Consulted about the growth of the powertrains, Mr. Kotagiri explained that the expectation is that pure EVs will account for about 5% of the global sales in 2025, with an additional 10% in the HEV /PHEV space. About 33% will have 48V mild hybrid systems on board. This leaves the remaining 50% or so with traditional ICE engine-based powertrains.
In the next 3-4 years, Kotagiri stressed that the company expects to see the introduction and significant expansion of 48V Mild Hybrid systems, especially in Europe. The MHEV (Mild Hybrid Electric Vehicle) improves the operating efficiency of powertrains with ICE engines, thereby reducing CO2 emissions. For Europe, this will be an important feature to offset the effect of lower penetration of diesel as well additional driving functions/features such as electronic traction assist, highway speed engine-off sailing, and enhanced 4WD with front to rear torque vectoring to further improve stability.
Kotagiri underlined that Magna is ready to support its OEM customers with a developed portfolio of these new products. He stressed that the company also expects a significant proliferation of high voltage systems in passenger cars and light trucks. These systems will include High Voltage P2.5 Hybrid DCTs, again a scalable product where we simply install a higher power (75 kW for example), high voltage eMotor inside our base DCT transmission.
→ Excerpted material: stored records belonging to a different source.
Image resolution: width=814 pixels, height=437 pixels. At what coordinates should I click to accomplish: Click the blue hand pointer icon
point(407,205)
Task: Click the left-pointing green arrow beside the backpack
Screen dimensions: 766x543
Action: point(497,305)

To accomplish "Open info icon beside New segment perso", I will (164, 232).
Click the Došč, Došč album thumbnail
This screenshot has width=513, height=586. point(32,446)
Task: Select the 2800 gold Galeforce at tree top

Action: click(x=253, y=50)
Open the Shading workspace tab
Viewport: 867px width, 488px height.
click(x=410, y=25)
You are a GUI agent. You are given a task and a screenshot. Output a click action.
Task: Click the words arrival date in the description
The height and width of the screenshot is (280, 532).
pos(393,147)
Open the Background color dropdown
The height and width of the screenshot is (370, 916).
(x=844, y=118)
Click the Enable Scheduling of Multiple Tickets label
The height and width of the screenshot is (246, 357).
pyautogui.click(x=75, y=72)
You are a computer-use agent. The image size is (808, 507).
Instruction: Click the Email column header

This enables all the benefits of pure hybrid functionality, as well as plug-in hybrid capability when the OEMs install sufficient battery capacity to enable zero-emission operation for periods of 50 miles for example.
Kotagiri expressed that all OEMs globally will introduce full electric vehicles. The demand for such vehicles will especially be seen in China, where legislation for New Energy Vehicles (NEVs) will require EVs and PHEVs to be present in OEM fleets.